++++ Extracted text
Today on the blog, podcast editor Layla Benitez-James draws us into the vibrant but seldom-discussed community of Black writers in Spain. In this essay-interview hybrid, she introduces us to two booksellers working to amplify the voices and and experiences of black Spanish writers.
In the past year, I have interviewed three of the panelists from the 2018 Tampa AWP panel sponsored by ALTA, “Translating Poetry, Translating Blackness,” for the Asymptote podcast: Lawrence Schimel, John Keene and, Aaron Coleman. My last interview with Coleman gave me a quote which has been rewritten at the beginning of each new journal I’ve started since December as it got at something that I have often felt but never expressed so well: literary translation is a tool to make more vivid the relationships between Afro-descendent people in the Americas and around the world.
I was reminded of the first time I read Tram 83 by Fiston Mwanza Mujila and Americanah by Chimamanda Ngozi Adichie. Of course, nothing overlapped with my life exactly, but there was this kind of constant shock and pleasure at recognizing pieces of my identity described by people from places I had never been, a sense of belonging and kinship.
++++++++
**Written exercise A:**
Reproduce the passage of the blog post from "In the past" up to and including "around the world.".
**Written exercise B:**
According to the blog post, which organization sponsored the 2018 Tampa AWP panel "Translating Poetry, Translating Blackness"?
**Written exercise C:**
State whether each statement agrees with the blog post, answering yes or no and quoting the words of the post that decide it: (i) The panel mentioned was held in Tampa in 2018. (ii) The writer interviewed four of the panelists for the Asymptote podcast. (iii) The essay-interview introduces two booksellers.
++++ Dataset rows
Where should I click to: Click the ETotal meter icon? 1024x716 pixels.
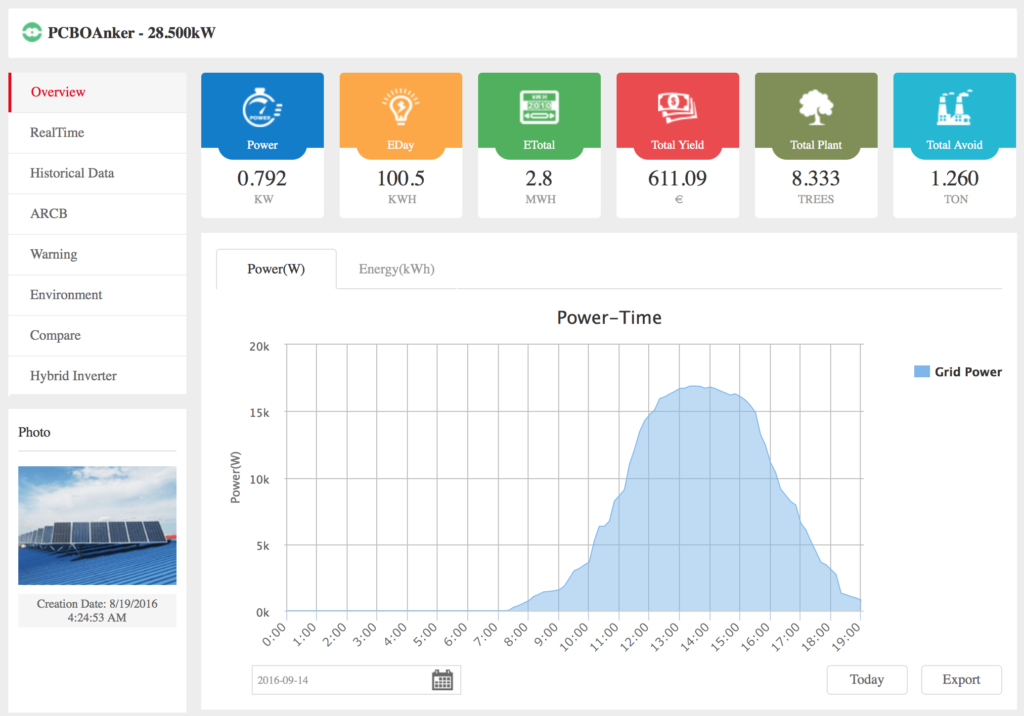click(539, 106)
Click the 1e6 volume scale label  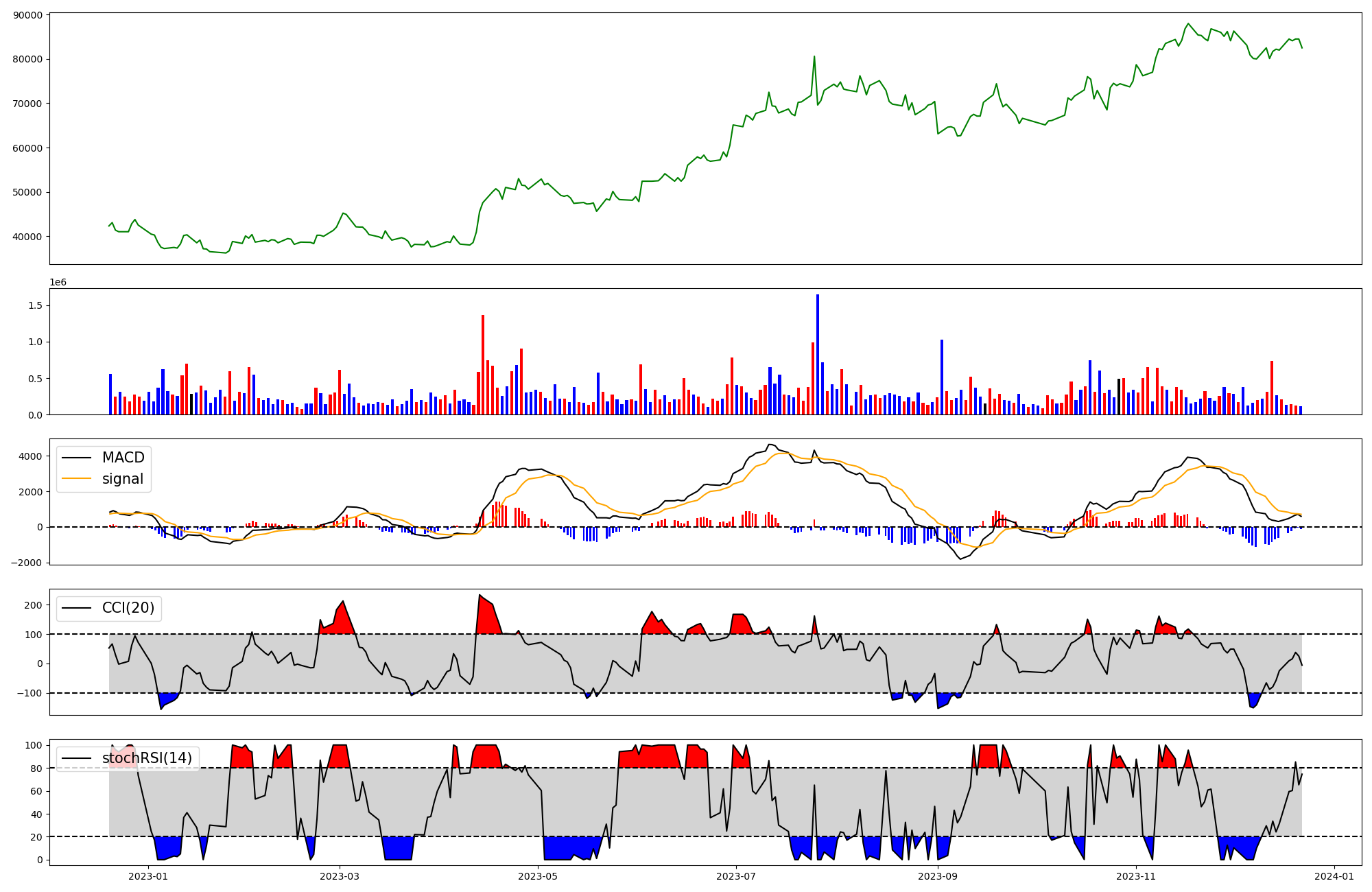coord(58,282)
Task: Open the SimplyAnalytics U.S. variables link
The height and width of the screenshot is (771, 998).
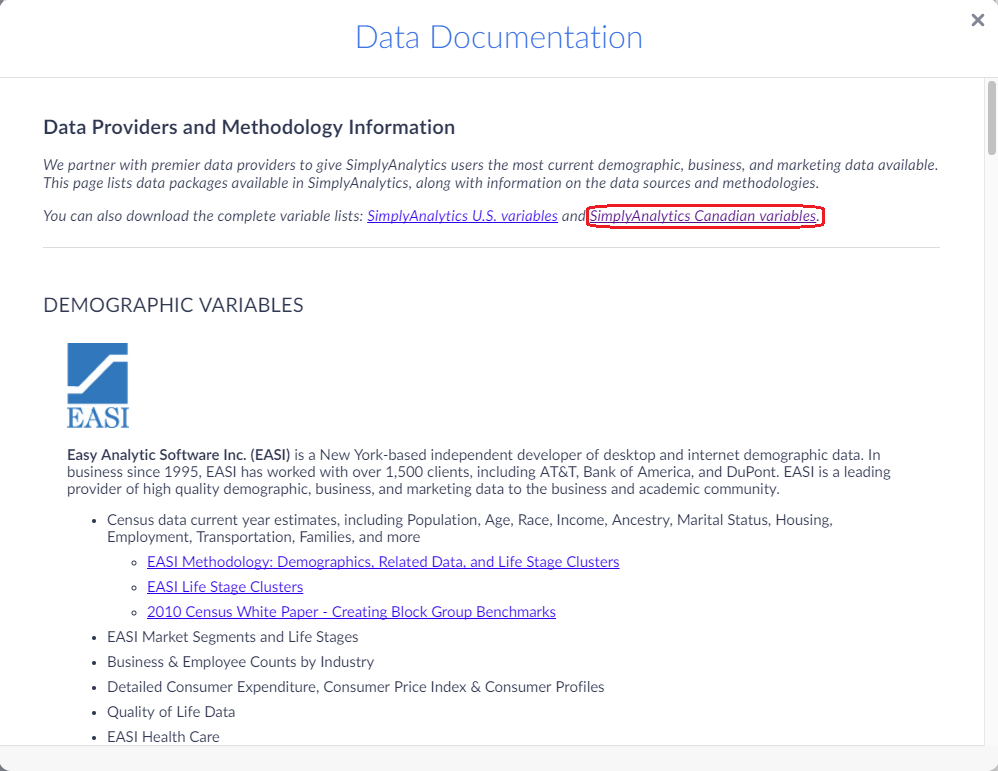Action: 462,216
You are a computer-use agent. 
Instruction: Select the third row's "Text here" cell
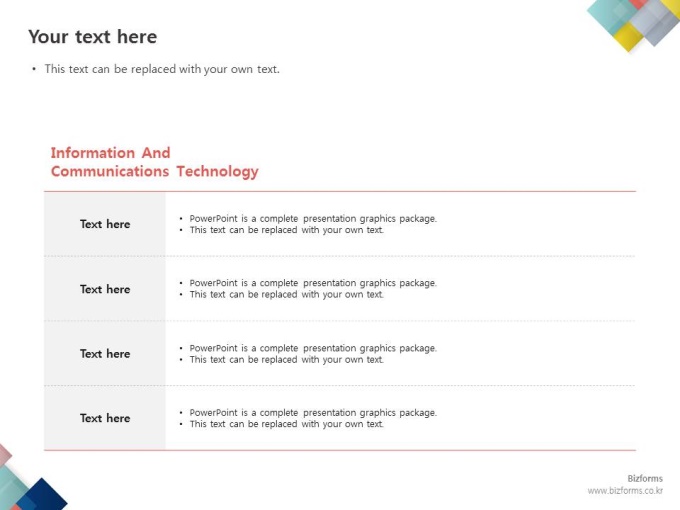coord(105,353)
++++++++
**Solution A:**
In the past year, I have interviewed three of the panelists from the 2018 Tampa AWP panel sponsored by ALTA, “Translating Poetry, Translating Blackness,” for the Asymptote podcast: Lawrence Schimel, John Keene and, Aaron Coleman. My last interview with Coleman gave me a quote which has been rewritten at the beginning of each new journal I’ve started since December as it got at something that I have often felt but never expressed so well: literary translation is a tool to make more vivid the relationships between Afro-descendent people in the Americas and around the world.

**Solution B:**
ALTA

**Solution C:**
(i) Yes: "the 2018 Tampa AWP panel"
(ii) No: "I have interviewed three of the panelists"
(iii) Yes: "she introduces us to two booksellers"